Extract:
Roy Orbison: “A Black and White Night”

Roy Orbison has one of the three or four truly great voices of rock’n’roll. In 1988, just a year or so before he died of a heart attack at 52 (December 6, 1988), he recorded a tribute concert to himself called “A Black and White Night”.

You may wonder, what on earth do I mean by “to himself”. I mean that the project was financed, managed, and controlled by Orbison’s production company. It was “directed” by Tony Mitchell, a gentleman from my home town, Kitchener, Ontario. But Orbison had final cut and control of the film.

This is not the same kind of film as the one we got when Marty Scorcese directed the greatest rock’n’roll film of all time “The Last Waltz” with The Band (some would argue “Stop Making Sense” with the Talking Heads).

Written instruction: Write the next part of the article on Roy Orbison's "A Black and White Night", beginning after its final sentence. The records are not required for any task.

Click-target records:
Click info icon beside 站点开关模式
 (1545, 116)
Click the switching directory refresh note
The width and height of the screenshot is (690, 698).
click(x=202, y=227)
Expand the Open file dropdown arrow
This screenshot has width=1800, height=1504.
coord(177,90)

Written response:
There is no rational artistic reason why it’s in black and white, and this video is a poster child for why some people believe in the principle of artistic economy, which is, if you don’t have any ideas at all about what you are doing with the camera (or mic, or paintbrush, or keyboard), replace artistry with volume or quantity. Go up to 11. Or, In this case, have the camera swoop back and forth and up and down and left and right and in and out, for no reason whatsoever other than to make it appear that you are doing something with the camera to make this production visually interesting.

There are moments when the musicians appear to be out of sync. There are even moments where they appear to be hamming it up. Could be that an editor dumped in a few shots taken out of sequence just for effect. Or there were dubs.

“A Black & White Night” is well recorded. Too well-recorded. I am convinced it was dubbed, though every effort appears to have been made to make it appear to be a live recording. You would think that nowadays it would be easy to find out the truth: it’s not. I’ve been searching the internet and all I can find it indirect references to it and drippy, adoring reviews by slavish worshippers of Roy Orbison.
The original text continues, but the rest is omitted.